Portanto, se não mudamos nossa lógica de vida e nossa maneira de ser igreja, todos os nossos programas de trabalho podem terminar sendo apenas paliativos frente a um contexto que nos oprime violentamente. Necessitamos ir fundo. Todo empreendimento de trabalho com a infância e a adolescência implica, de parte dos adultos, um ato de humildade e de mudança de posição, deixando de lado as tribunas de poder e do suposto conhecimento para se arriscar a questionar os espaços de segurança e repensar a rigidez institucionalizada. É na inquestionabilidade adulta do estabelecido onde encontramos a violência marginalizante que oprime a nossas crianças.

Recordemos a ação de Jesus em Marcos 9.36: “E, tomando uma criança, colocou-a no meio deles...”. Esta criança representa — em seu corpo, olhar, pensamento, sentimentos — a imagem mesma do Reino. Um pequeno, que em sua presença joga por terra as elucubrações teológicas dos discípulos adultos que, em seu afã de buscar constantes explicações, não observavam, não sentiam, não participavam das ações do Mestre, assim como aquelas crianças que, sem se importar o que diriam os outros, pegavam o braço de Jesus para escutá-lo e senti-lo.
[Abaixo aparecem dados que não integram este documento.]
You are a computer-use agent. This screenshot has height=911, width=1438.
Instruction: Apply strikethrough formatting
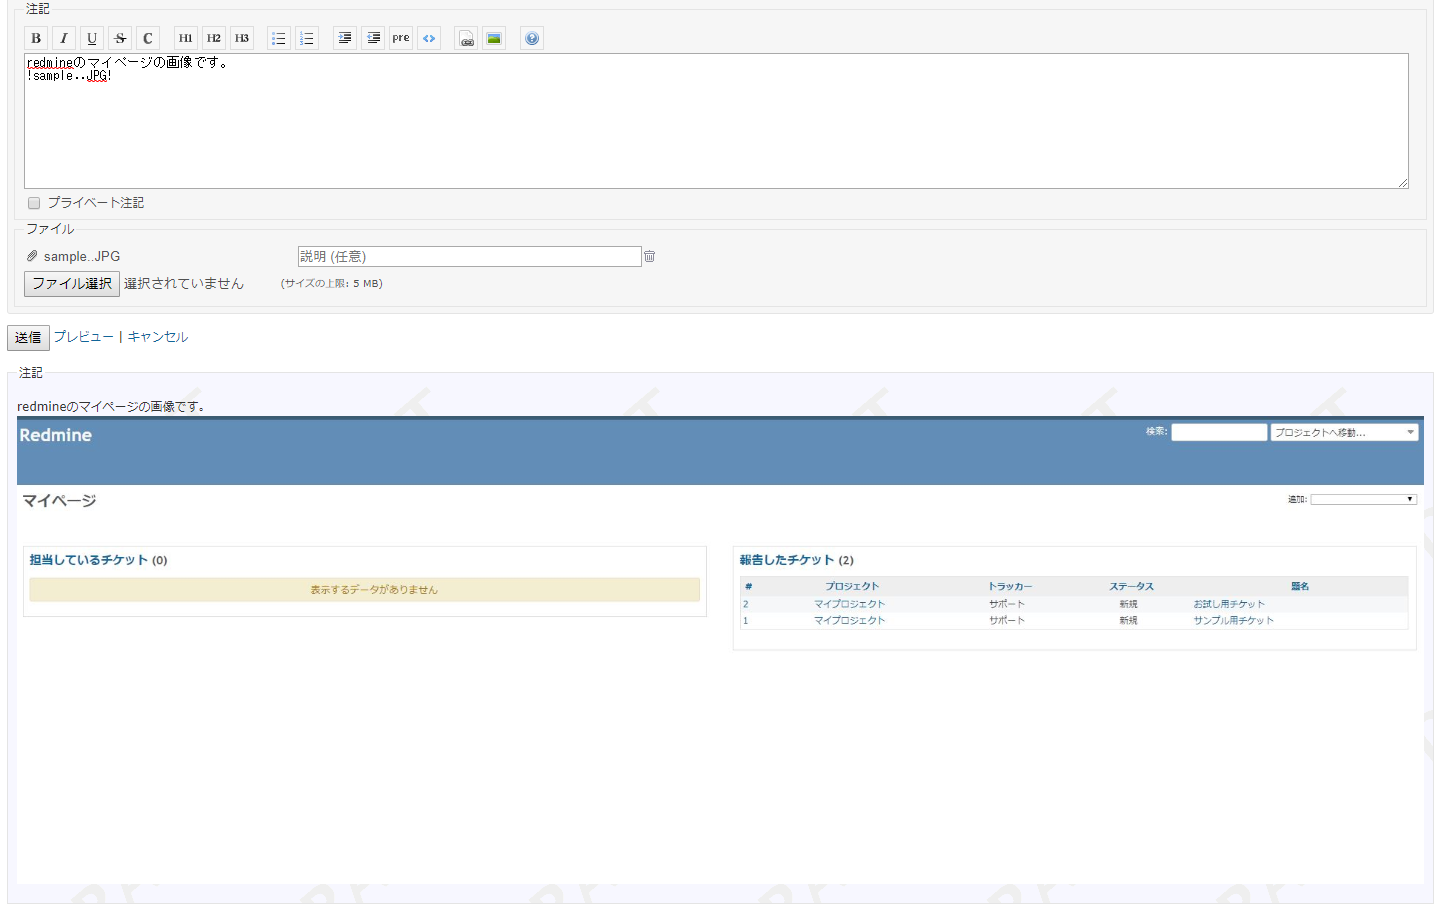coord(120,38)
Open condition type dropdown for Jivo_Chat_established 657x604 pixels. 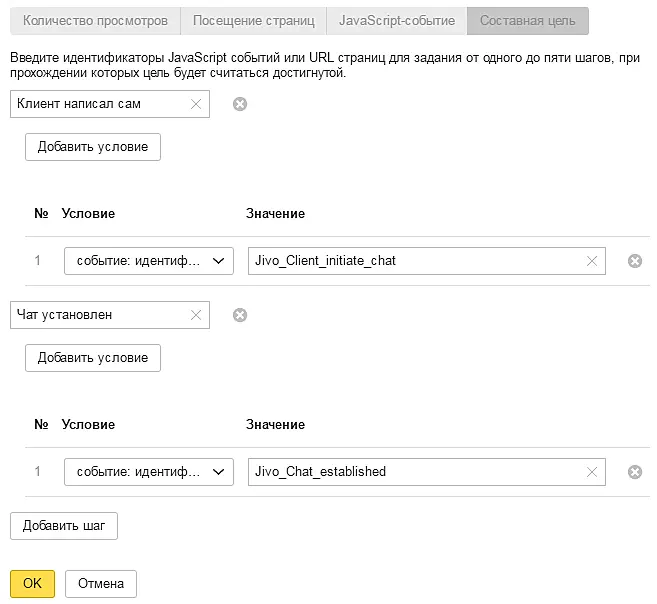click(148, 472)
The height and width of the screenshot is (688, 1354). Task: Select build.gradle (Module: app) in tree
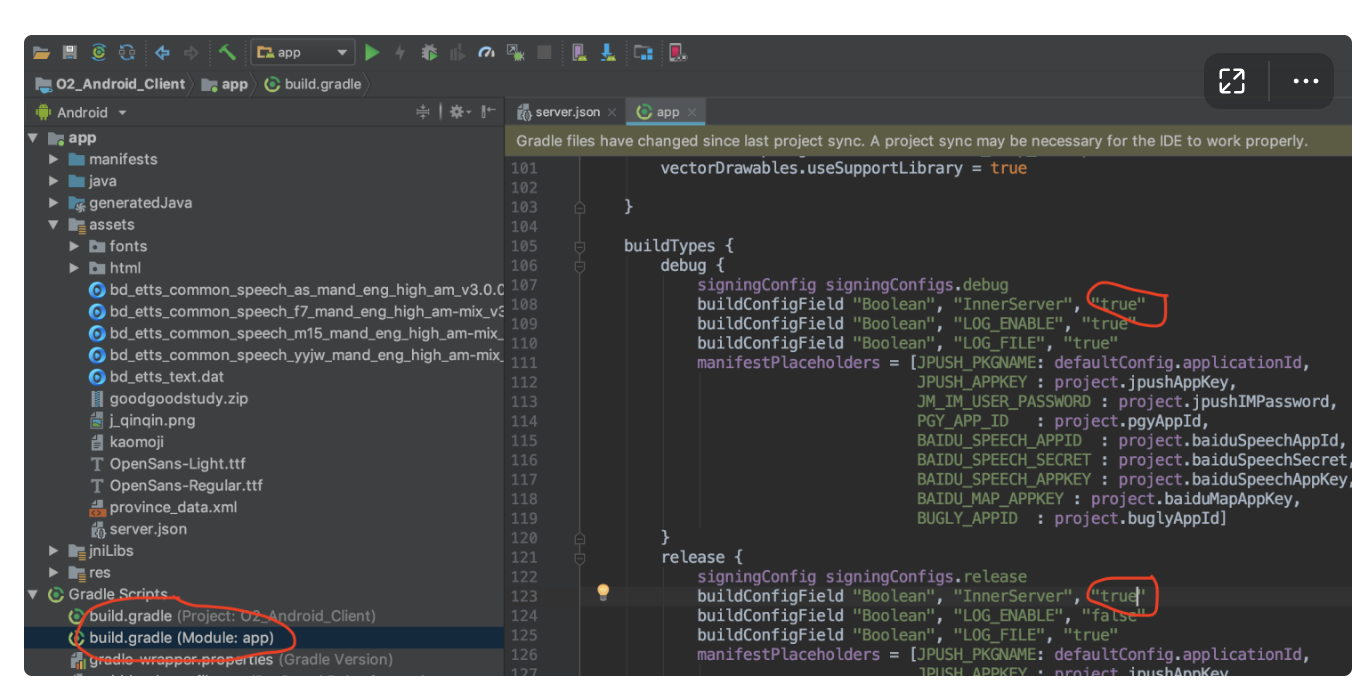180,638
Sejamos como crianças: este é o desafio. Como disse Ernesto Sábato, falecido recentemente: “Toda criança é um artista que canta, dança, pinta, conta histórias e constrói castelos. Os grandes artistas são pessoas estranhas que conseguiram preservar no fundo de sua alma essa inocência sagrada da infância e dos homens que chamamos primitivos, e por isso provocam o riso dos estúpidos” (A resistência).

Texto de Nicolás Panoto, licenciado em Teologia pelo Instituto Superior Evangélico de Estudos Teológicos - ISEDET. Mestrando em Antropologia Social e doutorado em Ciências Sociais pela FLACSO (Argentina).
Notas(1) Rubem Alves, Hijos del mañana. Salamanca: Sígueme, 1976, p. 112.
(2) Edesio Sánchez Cetina. Para un mundo mejor… El niño es el mejor protagonista. In: Seamos como niños. Buenos Aires: Ediciones Kairós, 2007, p. 80.

* Artigo publicado na Revista Kairós, Ano 11, No. 27, Jul. 2011, pp.12-15.